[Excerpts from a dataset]
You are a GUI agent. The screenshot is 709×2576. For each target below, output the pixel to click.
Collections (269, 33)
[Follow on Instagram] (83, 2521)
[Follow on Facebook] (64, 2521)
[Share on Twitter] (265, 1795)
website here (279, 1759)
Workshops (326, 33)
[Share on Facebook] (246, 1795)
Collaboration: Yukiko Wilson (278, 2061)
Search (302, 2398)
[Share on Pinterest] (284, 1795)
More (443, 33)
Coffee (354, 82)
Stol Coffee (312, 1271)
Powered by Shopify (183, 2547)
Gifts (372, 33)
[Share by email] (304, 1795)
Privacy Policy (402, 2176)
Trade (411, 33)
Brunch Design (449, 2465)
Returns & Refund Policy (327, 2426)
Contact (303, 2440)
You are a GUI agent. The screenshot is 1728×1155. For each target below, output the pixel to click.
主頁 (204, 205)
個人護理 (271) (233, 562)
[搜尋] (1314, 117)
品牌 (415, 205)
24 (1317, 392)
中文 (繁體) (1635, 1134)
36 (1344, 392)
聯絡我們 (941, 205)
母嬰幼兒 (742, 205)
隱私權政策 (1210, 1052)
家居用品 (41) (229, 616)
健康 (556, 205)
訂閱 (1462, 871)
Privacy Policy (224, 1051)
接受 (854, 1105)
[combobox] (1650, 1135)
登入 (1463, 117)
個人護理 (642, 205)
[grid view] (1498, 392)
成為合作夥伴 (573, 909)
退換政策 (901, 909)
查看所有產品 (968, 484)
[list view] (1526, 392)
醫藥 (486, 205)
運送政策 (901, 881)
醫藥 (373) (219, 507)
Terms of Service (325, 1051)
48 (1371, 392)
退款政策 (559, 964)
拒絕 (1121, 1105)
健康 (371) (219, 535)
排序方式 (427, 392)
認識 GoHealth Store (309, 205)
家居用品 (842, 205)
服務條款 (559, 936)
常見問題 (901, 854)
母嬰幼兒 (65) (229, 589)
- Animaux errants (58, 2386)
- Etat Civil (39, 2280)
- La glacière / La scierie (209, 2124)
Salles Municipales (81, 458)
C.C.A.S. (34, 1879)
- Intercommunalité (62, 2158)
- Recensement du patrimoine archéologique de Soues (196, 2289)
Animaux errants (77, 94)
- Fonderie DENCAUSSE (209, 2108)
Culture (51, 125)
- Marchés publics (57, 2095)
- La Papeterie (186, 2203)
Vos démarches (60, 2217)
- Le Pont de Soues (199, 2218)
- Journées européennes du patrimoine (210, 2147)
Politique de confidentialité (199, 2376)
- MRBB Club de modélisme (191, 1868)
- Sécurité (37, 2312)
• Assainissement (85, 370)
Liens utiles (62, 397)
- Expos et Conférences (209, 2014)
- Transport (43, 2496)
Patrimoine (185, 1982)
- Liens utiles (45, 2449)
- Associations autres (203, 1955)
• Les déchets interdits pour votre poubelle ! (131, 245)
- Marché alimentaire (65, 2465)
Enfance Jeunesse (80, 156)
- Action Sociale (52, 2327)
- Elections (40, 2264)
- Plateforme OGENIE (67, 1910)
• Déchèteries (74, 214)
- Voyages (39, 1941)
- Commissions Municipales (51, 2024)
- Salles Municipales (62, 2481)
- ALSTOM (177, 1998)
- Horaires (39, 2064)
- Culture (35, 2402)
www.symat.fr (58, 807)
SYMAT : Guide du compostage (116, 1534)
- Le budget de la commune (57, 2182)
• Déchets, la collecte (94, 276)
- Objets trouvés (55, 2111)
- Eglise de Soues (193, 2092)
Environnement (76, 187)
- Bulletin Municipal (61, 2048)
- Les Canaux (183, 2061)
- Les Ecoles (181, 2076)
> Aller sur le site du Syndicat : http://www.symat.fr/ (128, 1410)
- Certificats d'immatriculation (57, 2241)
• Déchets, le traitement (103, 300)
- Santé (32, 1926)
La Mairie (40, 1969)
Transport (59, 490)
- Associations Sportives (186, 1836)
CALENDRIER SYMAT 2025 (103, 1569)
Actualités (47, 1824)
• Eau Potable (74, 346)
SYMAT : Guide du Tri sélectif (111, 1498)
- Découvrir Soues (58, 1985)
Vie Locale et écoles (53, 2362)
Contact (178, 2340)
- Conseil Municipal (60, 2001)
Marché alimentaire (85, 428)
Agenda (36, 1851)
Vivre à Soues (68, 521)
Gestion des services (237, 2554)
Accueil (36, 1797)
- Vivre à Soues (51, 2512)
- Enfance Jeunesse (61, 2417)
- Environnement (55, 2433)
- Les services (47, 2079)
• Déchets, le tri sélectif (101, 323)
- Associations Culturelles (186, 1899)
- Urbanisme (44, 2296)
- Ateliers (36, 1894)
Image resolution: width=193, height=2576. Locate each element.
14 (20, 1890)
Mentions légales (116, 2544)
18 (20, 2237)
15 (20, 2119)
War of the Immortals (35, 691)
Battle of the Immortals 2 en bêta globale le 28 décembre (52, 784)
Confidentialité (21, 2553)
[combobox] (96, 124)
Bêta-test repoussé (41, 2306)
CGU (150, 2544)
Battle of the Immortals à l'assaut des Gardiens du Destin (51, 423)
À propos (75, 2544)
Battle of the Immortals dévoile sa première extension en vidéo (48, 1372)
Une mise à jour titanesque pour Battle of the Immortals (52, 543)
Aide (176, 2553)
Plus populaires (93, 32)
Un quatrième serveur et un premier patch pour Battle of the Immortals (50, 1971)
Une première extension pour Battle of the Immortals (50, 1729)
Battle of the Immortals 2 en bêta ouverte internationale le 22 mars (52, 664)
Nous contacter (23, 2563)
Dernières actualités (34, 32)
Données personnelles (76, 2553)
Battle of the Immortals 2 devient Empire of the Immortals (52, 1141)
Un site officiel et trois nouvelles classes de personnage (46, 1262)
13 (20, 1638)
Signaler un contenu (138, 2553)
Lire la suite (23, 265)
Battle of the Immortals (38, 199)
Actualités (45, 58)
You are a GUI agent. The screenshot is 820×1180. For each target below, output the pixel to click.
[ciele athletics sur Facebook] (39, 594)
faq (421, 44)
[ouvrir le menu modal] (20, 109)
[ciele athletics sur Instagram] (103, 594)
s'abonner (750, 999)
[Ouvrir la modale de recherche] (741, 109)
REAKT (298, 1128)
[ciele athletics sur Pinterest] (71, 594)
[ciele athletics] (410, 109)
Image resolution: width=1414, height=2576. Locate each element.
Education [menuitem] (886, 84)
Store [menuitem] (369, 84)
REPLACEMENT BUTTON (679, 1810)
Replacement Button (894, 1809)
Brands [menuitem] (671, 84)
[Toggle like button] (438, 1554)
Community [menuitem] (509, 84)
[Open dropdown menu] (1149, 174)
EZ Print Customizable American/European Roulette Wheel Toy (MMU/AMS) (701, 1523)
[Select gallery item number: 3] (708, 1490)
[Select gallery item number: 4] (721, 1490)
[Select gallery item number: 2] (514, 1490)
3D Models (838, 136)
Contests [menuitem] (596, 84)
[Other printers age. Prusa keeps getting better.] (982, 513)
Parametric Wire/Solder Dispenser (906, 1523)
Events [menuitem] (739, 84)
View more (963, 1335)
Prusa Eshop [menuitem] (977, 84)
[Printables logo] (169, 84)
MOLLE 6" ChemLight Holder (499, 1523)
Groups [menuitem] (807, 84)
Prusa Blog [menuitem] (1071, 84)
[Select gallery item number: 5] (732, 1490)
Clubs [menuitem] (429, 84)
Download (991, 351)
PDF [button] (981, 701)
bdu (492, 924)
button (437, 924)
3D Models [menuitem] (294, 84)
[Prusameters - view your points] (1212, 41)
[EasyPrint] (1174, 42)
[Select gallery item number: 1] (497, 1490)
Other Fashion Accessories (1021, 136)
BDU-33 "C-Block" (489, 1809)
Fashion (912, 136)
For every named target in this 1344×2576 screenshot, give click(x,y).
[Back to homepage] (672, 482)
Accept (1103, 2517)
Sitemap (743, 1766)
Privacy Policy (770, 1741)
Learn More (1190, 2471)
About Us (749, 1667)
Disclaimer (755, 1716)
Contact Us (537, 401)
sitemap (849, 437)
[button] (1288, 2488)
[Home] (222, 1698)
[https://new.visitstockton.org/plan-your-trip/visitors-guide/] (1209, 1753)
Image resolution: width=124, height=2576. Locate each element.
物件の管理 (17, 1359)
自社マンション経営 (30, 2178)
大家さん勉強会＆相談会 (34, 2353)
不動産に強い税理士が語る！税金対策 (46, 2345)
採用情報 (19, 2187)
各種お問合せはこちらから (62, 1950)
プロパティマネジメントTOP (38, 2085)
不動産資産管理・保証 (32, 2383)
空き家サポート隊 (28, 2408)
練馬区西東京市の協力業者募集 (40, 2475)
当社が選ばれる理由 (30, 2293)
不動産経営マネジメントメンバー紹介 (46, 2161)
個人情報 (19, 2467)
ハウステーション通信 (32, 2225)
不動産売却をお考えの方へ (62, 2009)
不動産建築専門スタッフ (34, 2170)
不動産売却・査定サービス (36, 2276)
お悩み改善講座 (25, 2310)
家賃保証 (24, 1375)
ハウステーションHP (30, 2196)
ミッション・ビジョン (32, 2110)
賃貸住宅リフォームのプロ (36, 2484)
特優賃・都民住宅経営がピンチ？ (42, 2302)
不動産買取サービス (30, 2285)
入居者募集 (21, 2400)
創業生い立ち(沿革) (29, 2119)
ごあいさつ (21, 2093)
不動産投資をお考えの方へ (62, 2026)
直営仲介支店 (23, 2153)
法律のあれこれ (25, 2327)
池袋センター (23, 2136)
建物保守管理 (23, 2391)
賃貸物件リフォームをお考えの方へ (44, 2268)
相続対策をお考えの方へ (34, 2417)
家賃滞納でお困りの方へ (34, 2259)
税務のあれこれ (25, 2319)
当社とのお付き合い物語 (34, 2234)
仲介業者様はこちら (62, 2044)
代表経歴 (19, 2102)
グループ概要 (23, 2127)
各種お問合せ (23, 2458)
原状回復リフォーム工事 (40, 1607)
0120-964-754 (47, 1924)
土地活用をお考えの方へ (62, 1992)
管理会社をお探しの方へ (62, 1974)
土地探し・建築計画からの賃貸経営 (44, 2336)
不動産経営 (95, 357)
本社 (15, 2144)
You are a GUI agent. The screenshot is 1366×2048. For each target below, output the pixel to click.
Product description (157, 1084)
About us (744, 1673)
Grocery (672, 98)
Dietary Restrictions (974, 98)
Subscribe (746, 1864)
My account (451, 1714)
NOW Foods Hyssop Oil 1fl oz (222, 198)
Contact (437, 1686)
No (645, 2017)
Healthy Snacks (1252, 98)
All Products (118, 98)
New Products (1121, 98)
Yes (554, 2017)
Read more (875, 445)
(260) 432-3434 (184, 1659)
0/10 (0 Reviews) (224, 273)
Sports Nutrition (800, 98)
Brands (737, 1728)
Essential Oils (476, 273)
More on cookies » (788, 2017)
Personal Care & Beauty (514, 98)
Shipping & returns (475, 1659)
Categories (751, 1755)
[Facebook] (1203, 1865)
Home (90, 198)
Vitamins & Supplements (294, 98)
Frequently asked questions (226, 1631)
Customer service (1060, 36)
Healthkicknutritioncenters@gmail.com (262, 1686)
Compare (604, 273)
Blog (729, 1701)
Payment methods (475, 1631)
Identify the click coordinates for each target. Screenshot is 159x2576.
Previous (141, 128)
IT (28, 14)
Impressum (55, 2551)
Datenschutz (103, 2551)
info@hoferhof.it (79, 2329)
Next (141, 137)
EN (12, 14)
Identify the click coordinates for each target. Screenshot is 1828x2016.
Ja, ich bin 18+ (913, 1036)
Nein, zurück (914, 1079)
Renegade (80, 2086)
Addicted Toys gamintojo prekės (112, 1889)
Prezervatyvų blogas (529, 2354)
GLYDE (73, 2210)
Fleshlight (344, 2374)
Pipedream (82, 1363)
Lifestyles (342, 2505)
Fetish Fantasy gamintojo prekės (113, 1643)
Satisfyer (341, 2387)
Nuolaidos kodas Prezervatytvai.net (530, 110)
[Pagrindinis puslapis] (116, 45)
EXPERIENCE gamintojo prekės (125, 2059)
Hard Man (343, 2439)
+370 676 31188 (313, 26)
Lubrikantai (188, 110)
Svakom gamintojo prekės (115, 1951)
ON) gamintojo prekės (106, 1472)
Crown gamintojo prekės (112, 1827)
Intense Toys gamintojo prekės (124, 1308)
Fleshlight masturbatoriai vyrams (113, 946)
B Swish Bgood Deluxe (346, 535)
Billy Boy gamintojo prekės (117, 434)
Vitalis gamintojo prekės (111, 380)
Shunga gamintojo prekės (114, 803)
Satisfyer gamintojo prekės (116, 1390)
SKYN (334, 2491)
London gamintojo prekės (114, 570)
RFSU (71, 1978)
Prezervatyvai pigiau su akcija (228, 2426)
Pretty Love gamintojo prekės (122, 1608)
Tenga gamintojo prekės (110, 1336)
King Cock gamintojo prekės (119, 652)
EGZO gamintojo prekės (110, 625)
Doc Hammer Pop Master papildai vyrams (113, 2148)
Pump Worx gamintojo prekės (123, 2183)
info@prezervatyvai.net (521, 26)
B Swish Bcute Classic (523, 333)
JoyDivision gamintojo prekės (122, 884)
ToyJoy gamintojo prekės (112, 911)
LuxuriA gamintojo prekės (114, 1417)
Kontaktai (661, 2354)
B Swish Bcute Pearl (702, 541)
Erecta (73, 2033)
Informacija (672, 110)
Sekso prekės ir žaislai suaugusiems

> [Problem to solve] Find the lines above that contain the word "Pinterest" and copy each one.

> [Solved exercise]
[Share on Pinterest] (284, 1795)
[ciele athletics sur Pinterest] (71, 594)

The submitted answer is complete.